▶ **Exercise objective**: Copy out each line in the entries below that contains the word "coordinates".

(Target pointing data)
-*-
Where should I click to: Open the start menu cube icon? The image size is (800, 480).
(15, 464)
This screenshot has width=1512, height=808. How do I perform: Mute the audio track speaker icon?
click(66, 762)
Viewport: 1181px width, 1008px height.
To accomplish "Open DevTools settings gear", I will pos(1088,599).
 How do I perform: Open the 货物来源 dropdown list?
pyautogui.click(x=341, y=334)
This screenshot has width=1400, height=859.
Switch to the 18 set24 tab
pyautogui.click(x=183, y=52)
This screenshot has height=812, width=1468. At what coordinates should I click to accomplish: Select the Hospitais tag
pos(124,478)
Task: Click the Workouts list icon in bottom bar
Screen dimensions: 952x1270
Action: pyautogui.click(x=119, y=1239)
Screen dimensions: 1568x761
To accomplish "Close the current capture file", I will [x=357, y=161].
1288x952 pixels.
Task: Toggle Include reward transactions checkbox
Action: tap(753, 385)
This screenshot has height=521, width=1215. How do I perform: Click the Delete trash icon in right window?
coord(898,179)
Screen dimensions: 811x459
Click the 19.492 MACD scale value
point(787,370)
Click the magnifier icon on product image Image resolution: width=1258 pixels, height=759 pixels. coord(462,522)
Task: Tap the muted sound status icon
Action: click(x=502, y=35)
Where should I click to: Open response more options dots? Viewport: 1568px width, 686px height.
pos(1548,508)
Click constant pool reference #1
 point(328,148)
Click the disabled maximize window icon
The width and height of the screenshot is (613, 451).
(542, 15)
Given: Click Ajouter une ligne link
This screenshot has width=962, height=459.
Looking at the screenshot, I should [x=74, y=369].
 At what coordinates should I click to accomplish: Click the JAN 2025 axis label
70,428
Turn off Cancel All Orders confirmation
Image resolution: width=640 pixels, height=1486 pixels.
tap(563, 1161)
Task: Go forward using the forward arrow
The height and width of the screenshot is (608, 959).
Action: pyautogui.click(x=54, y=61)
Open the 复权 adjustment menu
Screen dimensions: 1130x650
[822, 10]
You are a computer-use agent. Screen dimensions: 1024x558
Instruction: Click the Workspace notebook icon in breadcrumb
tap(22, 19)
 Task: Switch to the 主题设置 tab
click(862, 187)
-*-
▶ **Response to the exercise**:
This screenshot has height=812, width=1468. At what coordinates should I click to accomplish: Select the Hospitais tag
 At what coordinates should I click to accomplish: Click the JAN 2025 axis label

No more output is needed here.